Het gaat hier om een forse huurachterstand van meer dan drie maanden. Maasdelta heeft, overigens pas na de mondelinge behandeling, stukken overgelegd waarmee zij aantoont dat zij heeft voldaan aan de verplichtingen uit het Besluit Gemeentelijke Schuldhulpverlening. Toch laat de kantonrechter het belang van [naam01] en [naam02] in het onderhavige geval zwaarder wegen en zal hij niet overgaan tot ontbinding van de huurovereenkomst. De redenen van deze beslissing zijn als volgt.
4.5.
De kantonrechter acht het van belang dat [naam01] en [naam02] op eigen initiatief beschermingsbewind hebben aangevraagd en dat dit bewind vervolgens ook per 17 februari 2022 is uitgesproken, zoals zij onbetwist hebben gesteld. Sindsdien wordt de lopende huur voldaan. De huurschuld is dan ook niet verder opgelopen.
4.6.

Coördinaatgegevens per item:

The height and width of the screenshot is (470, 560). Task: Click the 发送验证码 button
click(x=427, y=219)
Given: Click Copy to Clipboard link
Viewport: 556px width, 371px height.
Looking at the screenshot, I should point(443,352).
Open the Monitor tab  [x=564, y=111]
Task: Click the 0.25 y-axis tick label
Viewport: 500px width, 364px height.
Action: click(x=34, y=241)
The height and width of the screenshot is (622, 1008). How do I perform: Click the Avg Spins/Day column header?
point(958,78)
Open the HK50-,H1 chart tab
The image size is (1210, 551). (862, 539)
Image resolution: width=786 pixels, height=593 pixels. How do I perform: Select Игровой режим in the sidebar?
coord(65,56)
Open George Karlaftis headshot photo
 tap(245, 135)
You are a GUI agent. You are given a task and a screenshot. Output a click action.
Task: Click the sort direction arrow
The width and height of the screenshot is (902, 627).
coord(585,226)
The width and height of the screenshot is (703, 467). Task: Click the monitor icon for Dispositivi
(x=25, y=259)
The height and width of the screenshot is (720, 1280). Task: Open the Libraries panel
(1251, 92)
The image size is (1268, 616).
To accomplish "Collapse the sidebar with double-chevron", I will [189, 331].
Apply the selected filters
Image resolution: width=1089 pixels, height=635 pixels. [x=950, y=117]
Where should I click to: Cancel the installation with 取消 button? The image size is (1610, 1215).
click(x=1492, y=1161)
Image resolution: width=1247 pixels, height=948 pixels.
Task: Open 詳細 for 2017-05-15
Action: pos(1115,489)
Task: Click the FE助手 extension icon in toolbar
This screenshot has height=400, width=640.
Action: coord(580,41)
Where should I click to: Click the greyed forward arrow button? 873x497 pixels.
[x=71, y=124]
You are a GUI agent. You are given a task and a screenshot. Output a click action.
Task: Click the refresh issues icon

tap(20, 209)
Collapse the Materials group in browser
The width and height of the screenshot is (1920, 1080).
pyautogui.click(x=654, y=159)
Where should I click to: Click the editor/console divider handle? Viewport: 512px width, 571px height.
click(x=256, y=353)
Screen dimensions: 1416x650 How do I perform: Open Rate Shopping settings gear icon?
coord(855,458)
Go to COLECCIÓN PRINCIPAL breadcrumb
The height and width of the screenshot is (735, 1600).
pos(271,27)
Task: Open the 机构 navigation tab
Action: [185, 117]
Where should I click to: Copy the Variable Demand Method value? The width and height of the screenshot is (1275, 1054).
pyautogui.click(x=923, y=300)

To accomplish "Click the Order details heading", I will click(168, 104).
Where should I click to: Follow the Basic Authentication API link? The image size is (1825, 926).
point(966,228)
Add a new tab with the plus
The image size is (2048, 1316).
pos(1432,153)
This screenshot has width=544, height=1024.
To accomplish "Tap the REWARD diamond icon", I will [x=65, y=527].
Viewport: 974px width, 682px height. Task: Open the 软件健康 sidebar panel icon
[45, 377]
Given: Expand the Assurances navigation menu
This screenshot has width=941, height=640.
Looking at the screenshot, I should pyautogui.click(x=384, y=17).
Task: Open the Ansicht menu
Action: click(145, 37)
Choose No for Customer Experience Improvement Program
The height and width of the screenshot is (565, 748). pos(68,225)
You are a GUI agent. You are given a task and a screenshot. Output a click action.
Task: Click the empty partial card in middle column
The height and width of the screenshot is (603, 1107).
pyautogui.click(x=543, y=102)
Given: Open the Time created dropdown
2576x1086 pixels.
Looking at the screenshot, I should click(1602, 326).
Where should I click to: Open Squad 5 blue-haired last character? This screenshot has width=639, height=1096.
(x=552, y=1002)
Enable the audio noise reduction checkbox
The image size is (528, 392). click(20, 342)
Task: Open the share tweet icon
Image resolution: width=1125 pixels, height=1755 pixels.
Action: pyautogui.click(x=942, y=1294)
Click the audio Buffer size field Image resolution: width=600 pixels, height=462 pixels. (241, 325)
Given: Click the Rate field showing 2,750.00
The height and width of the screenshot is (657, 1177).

• Opdracht 1
Beantwoord de volgende vragen over het tekstfragment over de huurachterstand.
(a) Hoe groot is de huurachterstand?
(b) Per welke datum is het beschermingsbewind uitgesproken?
(c) Wanneer heeft Maasdelta de stukken overgelegd?
• Opdracht 2
Zet de regels van de records om in een genummerde lijst, beginnend bij het begin van de records en eindigend bij de regel met "coord(65,56)". Laat lege regels weg.

• Uitvoer opdracht 1
(a) Meer dan drie maanden.
(b) Per 17 februari 2022.
(c) Pas na de mondelinge behandeling.

• Uitvoer opdracht 2
1. The height and width of the screenshot is (470, 560). Task: Click the 发送验证码 button
2. click(x=427, y=219)
3. Given: Click Copy to Clipboard link
4. Viewport: 556px width, 371px height.
5. Looking at the screenshot, I should point(443,352).
6. Open the Monitor tab  [x=564, y=111]
7. Task: Click the 0.25 y-axis tick label
8. Viewport: 500px width, 364px height.
9. Action: click(x=34, y=241)
10. The height and width of the screenshot is (622, 1008). How do I perform: Click the Avg Spins/Day column header?
11. point(958,78)
12. Open the HK50-,H1 chart tab
13. The image size is (1210, 551). (862, 539)
14. Image resolution: width=786 pixels, height=593 pixels. How do I perform: Select Игровой режим in the sidebar?
15. coord(65,56)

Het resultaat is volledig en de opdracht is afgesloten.